**DATA SECTION**
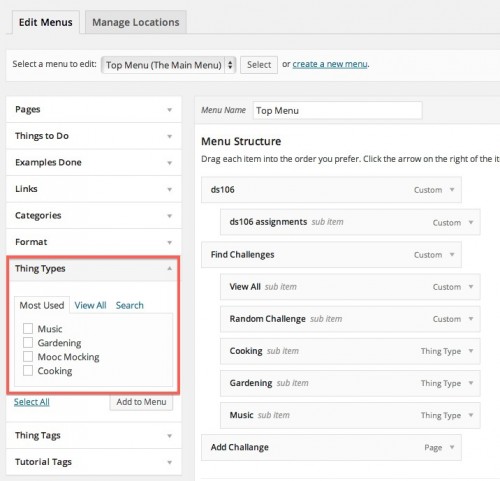Open the menu selection dropdown
The image size is (500, 481).
[169, 65]
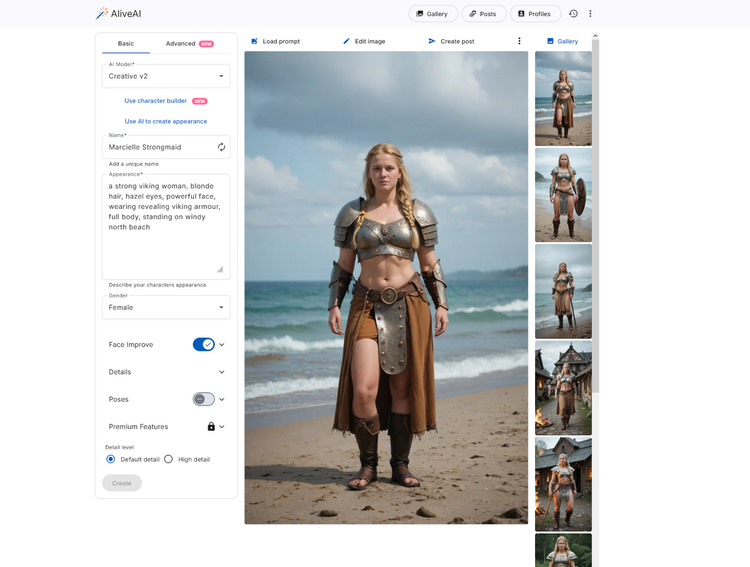Open the top-right three-dot menu
The height and width of the screenshot is (567, 750).
tap(591, 14)
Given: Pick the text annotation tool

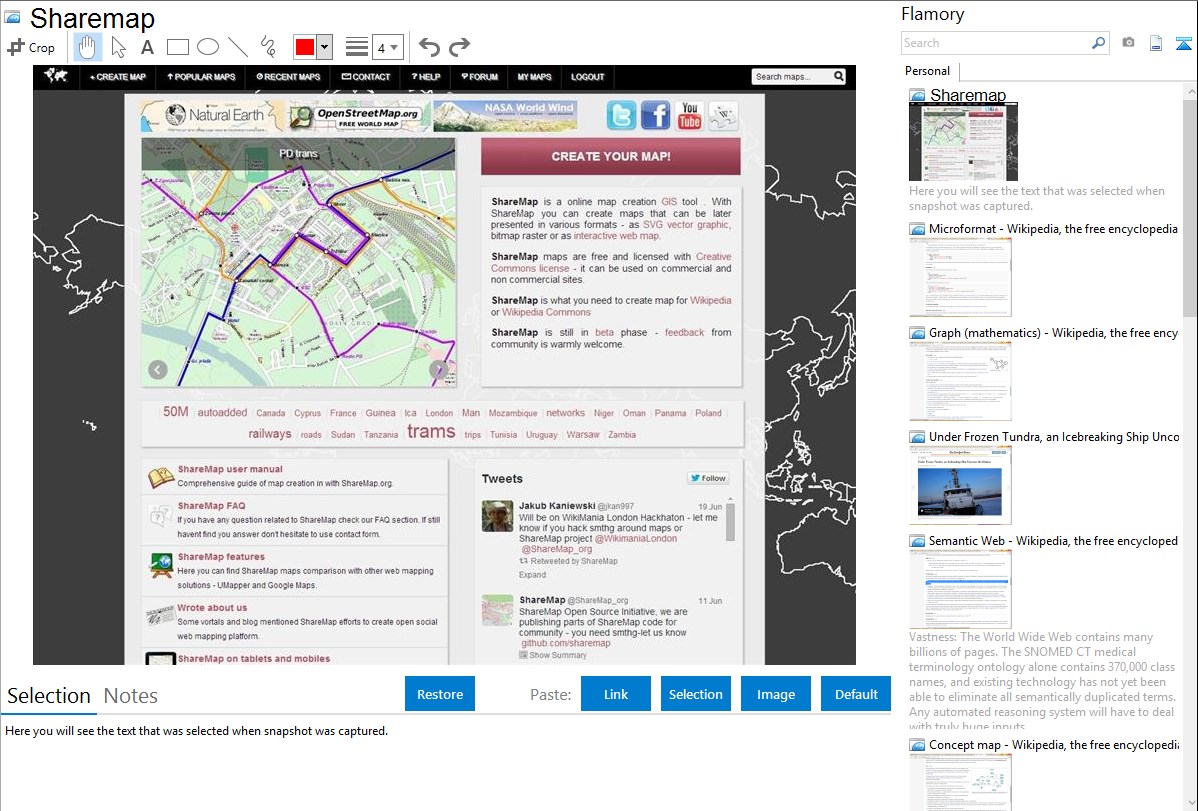Looking at the screenshot, I should point(147,47).
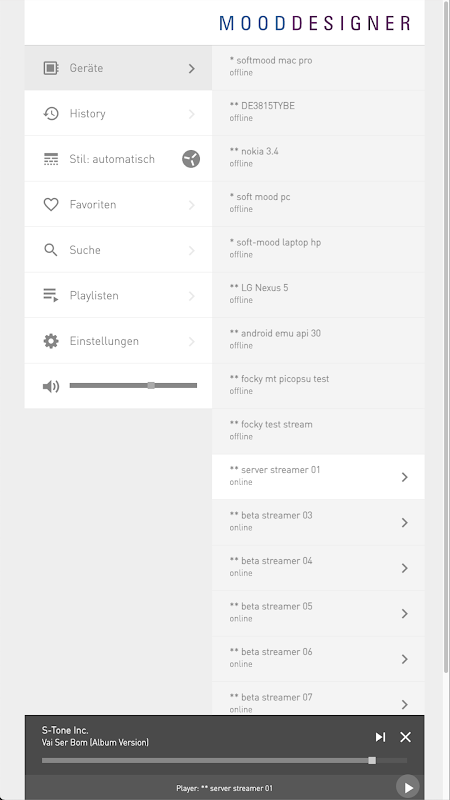The width and height of the screenshot is (450, 800).
Task: Click the History clock icon
Action: pyautogui.click(x=51, y=113)
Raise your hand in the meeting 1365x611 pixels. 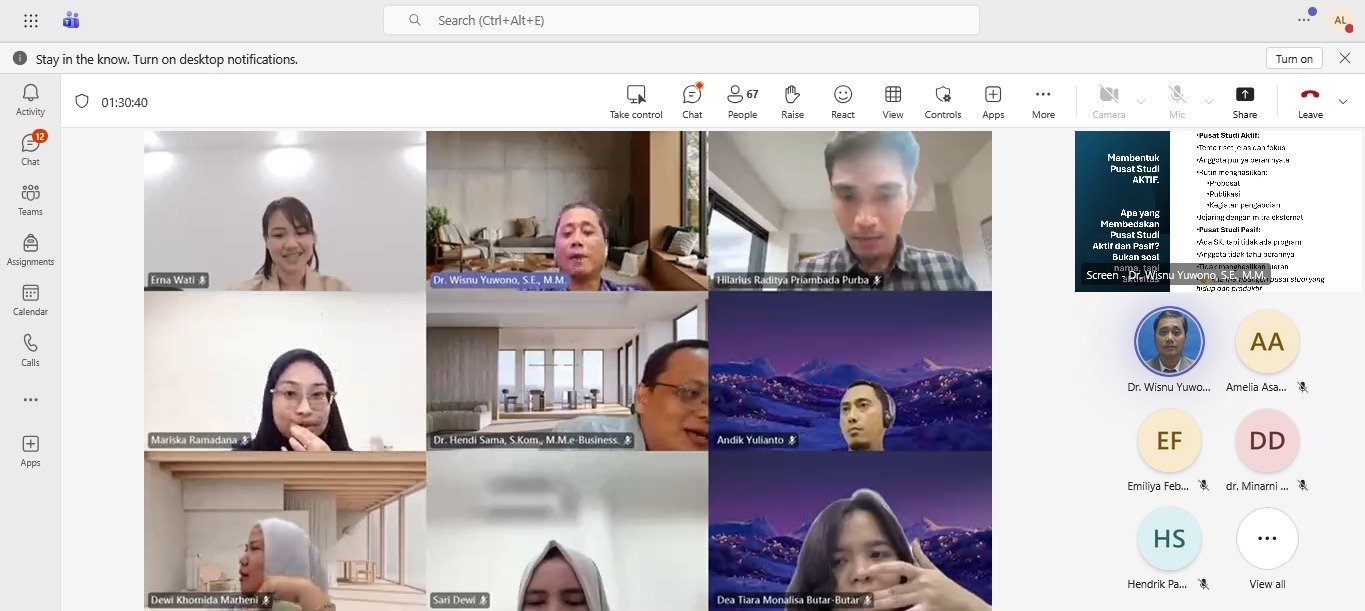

**PROBLEM STATEMENT**
Output each line of the listing above, word for word, from the one holding "Given: Pick the text annotation tool" through the last line, both included; omit the pictures.

**REPLY**
Given: Pick the text annotation tool

Looking at the screenshot, I should point(147,47).
The width and height of the screenshot is (450, 800).
Task: Click the History clock icon
Action: pyautogui.click(x=51, y=113)
Raise your hand in the meeting 1365x611 pixels. 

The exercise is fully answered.